Amigo lector, no quiero robarte más tiempo. Disfruta del verano. Léeme si te apetece, y recuerda que, en mis caminatas, te tengo presente. Lo cual no sé si es bueno para ti.

Quedo tuyo afmo.,

domingo, 1 de julio de 2018

A falta de algún hervor.-



Caminaba la otra mañana, tempranito, hacia el banco para sacar algo de pasta para la supervivencia doméstica, cuando en mi propia calle, en el número 12, vi a un espécimen de apariencia humana con un espray pintarrajeando la fachada. 

No pude por menos de decirle que aquello que estaba haciendo era una guarrería. Resulta que el fulano estaba pintando, aparte lo que parecían unas cifras, unos símbolos nazis. Se lo reproché de buenas maneras, y el quidam aquel me soltó las consignas habituales en los de su especie: que esto era una democracia, que él hacía lo que le daba la gana, y que nadie le decía lo que tenía que hacer. Parece que con estos elaborados razonamientos se acababa su argumentario de manual porque, a mis reproches, no supo contestarme más que con consignas de patriotismo manido.
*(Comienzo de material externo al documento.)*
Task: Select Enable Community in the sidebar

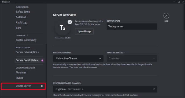Action: 26,40

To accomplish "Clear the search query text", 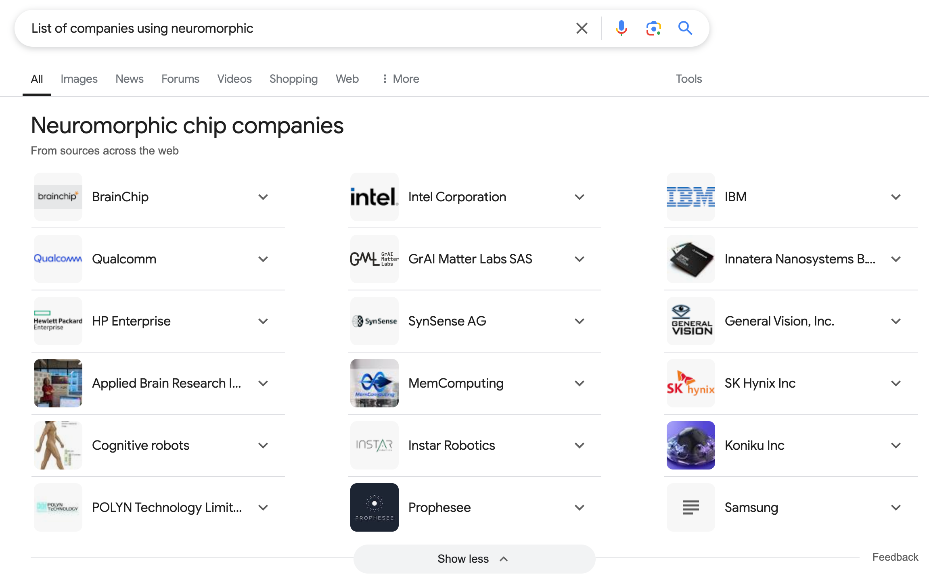I will pos(582,28).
La verdad sea dicha, lo del pintarrajeo de la fachada se lo reprochaba yo en plan jubilata cívico, no por lo que simbolizaba – que también, una vez que me di cuenta – sino por el incivismo que suponía ensuciar la pared sin más razón que el impulso nacido de su gonadario ideológico. 

Discutimos, controlando no se le disparase la agresividad, porque uno es provecto y no está en edad de enfrentarse a las hordas de la barbarie totalitaria. Más, teniendo en cuenta, como resultó evidente, que me encontraba ante un espécimen de la escala evolutiva al que le faltaban varios hervores, y estaba, por lo tanto, poco dotado para el raciocinio. 
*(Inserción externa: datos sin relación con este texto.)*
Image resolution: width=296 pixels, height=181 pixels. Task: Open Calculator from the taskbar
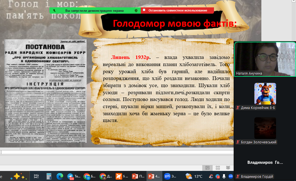tap(49, 176)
Le pregunté que qué iban a opinar los vecinos del inmueble cuando viesen sus pintadas y tuvieran que limpiar la fachada con el dinero de la comunidad,  a lo que el bípedo me contestó que él vivía allí. Su respuesta me convenció de que, si a un débil mental le fanatizas convenientemente, en caso de llegar a mayores, tienes en tu poder una maquina de cometer estropicios sin sentido de culpa.

La cosa acabó en un soltarme: “Vaya usted a sus cosas” y “arriba España”. Yo repliqué que sí, que iba a mis asuntos pero que aquellas pintadas seguían siendo una guarrería. Aquel espécimen humano se metió en el portal y yo me fui a sacar los euritos para hacer la compra del día.

Se lo contaba yo a mi vecino el depresivo, al cual encontré por el parque del Calero cumpliendo la saludable consigna de “Camina deprisa y piensa poco”. El hombre, que últimamente me rehuye porque soy una mala influencia, según su psicóloga de plantilla, sin aflojar el paso, me contestó: “Hay gente que caga donde tiene el puchero”, en referencia al individuo que había pintarrajeado su propia casa. 

A mi insistencia sobre la conveniencia de educar a estos radicales escasos de entendederas, él, moviendo la cabeza con desánimo, me dijo: furioso cedendum. La cosa me sonó a latines (mi vecino el depre es depre, pero un rato culto), así que le puse cara de “Mí no comprender”. ¡Al loco, puerta!, tradujo con la soltura de quien conoce al dedillo los aforismos erasmistas.

La verdad, después del tropiezo mañanero con el patriota algo falto de hervores, me alegró la firmeza con que mi vecino el depre me contestó. Se ve que estaba en vías de mejora. Vista la buena predisposición, aproveché para preguntarle si su depresión nacía de factores endógenos o exógenos, curiosidad que me corroe desde hace años. 

Creo que metí la pata, ya que se paró en seco, me miró con mirada de cordero que espera la cuchilla del matarife, y dos lagrimones comenzaron a correrle por las mejillas. Se echó mano al bolsillo, sacó un puñado de pastillas que llevó a la boca, metió la cabeza en el vaso de la fuente ornamental del parque y empezó a tragar agua. Trabajo me costó sacarle la cabeza de la fuente, que por poco se ahoga.

Este barrio de la Concepción, donde vivo, tiene gente francamente rara. Lo mismo te tropiezas con un patriota de meninges a medio hervor pintarrajeando la fachada de su propia casa, como que das con un depresivo al que no puedes preguntarle ni por su propia enfermedad sin que parezca que le estás mentando la bicha. Yo creo que las personas normales que vivimos aquí no somos tantas. Y encima, nos estamos haciendo viejos.